Exercise instructions:
Where a line of the material contains the string "section", copy that line.

Records to process:
────────
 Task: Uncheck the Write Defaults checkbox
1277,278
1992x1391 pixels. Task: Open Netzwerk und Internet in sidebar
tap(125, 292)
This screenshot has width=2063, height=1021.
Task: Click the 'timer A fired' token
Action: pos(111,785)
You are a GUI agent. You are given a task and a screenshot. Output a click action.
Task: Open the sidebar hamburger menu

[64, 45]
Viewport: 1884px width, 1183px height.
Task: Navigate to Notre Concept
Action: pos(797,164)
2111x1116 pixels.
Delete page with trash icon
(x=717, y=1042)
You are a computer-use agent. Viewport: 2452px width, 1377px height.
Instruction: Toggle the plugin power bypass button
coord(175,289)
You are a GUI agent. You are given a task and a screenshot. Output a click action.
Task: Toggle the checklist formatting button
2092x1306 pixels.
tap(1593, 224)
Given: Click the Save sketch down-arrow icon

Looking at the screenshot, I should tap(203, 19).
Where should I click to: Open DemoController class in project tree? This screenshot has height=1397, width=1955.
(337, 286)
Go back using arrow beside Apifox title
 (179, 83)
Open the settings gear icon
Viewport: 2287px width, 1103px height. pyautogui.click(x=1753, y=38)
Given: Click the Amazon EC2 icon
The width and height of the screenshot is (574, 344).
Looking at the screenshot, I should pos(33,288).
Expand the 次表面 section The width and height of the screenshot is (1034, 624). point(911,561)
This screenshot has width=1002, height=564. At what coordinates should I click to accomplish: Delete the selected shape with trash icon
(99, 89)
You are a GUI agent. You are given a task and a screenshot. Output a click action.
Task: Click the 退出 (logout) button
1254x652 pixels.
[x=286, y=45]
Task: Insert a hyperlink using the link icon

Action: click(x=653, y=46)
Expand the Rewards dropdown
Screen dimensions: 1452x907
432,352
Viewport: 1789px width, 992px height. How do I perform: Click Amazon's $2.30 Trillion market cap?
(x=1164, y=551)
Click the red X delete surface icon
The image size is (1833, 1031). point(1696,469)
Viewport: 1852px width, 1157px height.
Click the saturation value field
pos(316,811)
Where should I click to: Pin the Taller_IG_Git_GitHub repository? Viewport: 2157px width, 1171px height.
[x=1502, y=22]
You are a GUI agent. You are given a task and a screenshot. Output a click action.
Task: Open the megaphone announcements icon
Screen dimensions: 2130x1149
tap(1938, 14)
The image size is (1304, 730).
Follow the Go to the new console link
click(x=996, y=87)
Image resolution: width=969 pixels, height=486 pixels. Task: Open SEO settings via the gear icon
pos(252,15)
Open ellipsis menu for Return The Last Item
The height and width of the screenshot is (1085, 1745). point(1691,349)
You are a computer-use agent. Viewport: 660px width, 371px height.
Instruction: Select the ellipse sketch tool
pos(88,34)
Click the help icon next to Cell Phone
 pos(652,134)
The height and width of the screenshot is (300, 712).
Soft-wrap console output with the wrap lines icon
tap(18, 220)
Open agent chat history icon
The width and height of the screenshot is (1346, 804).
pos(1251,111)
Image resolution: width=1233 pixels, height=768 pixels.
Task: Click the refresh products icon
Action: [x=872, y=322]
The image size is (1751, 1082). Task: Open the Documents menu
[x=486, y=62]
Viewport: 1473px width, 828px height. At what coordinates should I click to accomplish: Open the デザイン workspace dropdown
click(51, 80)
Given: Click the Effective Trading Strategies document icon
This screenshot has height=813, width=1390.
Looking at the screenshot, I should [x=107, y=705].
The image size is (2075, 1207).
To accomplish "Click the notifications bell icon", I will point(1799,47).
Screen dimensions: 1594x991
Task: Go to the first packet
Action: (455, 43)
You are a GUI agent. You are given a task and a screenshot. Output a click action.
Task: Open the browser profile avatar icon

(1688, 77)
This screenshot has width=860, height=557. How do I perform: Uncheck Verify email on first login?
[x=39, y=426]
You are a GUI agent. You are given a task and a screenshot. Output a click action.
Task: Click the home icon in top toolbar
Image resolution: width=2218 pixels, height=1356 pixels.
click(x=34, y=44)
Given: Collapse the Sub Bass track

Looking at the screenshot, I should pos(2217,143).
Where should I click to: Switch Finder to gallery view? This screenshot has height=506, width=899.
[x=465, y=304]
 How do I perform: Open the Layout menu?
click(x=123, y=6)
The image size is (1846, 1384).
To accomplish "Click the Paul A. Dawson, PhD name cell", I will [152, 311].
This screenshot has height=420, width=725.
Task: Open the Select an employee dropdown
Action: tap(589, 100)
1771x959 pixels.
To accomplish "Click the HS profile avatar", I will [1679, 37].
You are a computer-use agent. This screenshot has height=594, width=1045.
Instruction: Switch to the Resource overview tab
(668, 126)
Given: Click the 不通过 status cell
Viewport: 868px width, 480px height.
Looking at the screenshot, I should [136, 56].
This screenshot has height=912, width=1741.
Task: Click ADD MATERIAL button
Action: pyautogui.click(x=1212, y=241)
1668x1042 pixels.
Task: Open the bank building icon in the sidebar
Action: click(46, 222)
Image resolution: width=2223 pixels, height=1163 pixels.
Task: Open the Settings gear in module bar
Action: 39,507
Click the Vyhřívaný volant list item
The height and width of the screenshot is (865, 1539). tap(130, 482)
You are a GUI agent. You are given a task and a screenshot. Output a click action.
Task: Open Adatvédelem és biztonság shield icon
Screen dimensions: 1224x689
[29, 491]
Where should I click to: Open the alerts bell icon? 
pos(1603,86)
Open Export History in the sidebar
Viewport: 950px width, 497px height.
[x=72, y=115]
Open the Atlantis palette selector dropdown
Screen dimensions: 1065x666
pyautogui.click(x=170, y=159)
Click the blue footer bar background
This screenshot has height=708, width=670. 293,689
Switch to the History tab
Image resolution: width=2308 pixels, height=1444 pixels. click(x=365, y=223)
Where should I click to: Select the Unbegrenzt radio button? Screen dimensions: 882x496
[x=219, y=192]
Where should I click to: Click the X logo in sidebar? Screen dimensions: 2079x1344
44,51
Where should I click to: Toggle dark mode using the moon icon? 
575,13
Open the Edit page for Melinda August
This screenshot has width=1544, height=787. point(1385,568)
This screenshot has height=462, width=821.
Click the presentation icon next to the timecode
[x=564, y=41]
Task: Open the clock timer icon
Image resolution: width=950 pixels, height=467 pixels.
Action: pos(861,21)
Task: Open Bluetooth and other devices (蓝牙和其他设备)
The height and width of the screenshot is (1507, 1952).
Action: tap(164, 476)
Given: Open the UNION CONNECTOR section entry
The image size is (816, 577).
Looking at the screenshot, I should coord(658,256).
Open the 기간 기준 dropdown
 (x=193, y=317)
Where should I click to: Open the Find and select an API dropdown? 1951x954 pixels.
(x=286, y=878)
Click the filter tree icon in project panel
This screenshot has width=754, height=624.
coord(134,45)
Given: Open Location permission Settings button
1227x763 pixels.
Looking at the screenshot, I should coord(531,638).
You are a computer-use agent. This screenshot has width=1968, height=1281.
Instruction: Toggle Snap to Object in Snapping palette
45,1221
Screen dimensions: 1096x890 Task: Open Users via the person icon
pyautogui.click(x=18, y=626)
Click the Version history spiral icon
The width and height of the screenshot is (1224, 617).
────────
Answer below:
Expand the 次表面 section The width and height of the screenshot is (1034, 624). point(911,561)
Given: Open the UNION CONNECTOR section entry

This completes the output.